A: Is there ever a time that I should turn my ABS (anti-lock brake system) off? There must be, otherwise it wouldn’t come with a switch to disable it. (Asked by Terry Berggren.) I’m not going to recommend turning off your anti-lock brake system, because I believe it’s more a personal decision than anything. That being said, The National Safety Council states the following concerning ABS:
Four-wheel ABS is a safe, effective braking system when used properly. It offers an important safety advantage by preventing the wheels from locking during emergency braking situations, allowing drivers to maintain control over steering and operate vehicles more effectively.
Needless to say, ABS isn’t something you just want to turn on and off haphazardly. On the other hand, I do know of people who simply don’t feel as safe with ABS on. Disabling the ABS isn’t going to change the brake feel for good breaking, but it will make bad braking techniques worse. Simply put, a lot of people (your insurance company included) think ABS on is the safer bet, but some people have also had negative experiences. You’re not going to be arrested for not having your ABS off, but you need to be fully confident in your decision.

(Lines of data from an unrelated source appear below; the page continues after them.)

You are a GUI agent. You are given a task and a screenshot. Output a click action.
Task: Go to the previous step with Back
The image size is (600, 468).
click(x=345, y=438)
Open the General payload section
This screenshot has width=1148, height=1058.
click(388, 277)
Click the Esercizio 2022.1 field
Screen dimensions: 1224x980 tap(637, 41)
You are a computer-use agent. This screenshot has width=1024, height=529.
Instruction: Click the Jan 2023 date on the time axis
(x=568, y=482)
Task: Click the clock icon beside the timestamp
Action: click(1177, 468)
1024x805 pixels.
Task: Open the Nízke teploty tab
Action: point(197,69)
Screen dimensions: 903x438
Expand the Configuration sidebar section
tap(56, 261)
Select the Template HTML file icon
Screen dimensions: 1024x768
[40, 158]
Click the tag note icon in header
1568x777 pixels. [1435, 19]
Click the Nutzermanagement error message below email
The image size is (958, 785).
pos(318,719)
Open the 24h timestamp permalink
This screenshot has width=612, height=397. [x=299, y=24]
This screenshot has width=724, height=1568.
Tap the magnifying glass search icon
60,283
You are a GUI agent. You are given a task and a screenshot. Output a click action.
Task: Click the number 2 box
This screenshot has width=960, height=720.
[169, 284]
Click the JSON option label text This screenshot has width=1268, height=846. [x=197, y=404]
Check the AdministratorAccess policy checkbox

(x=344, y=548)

Cadillac CTS-V Cross-Drilled Brakes. X06SP_CA001

B: How often should I expect to have my brakes checked? (Asked by Ted Wienstroer.) Generally you’re going to want to check your brake system out about every 10,000 miles, or at least once a year. On that note, it’s also important to consider your driving techniques and the terrain you generally drive on. If you live in a hilly area, you’ll be hitting your brakes more frequently; and if you’re a constant braker in general, that’ll wear ’em down faster, too.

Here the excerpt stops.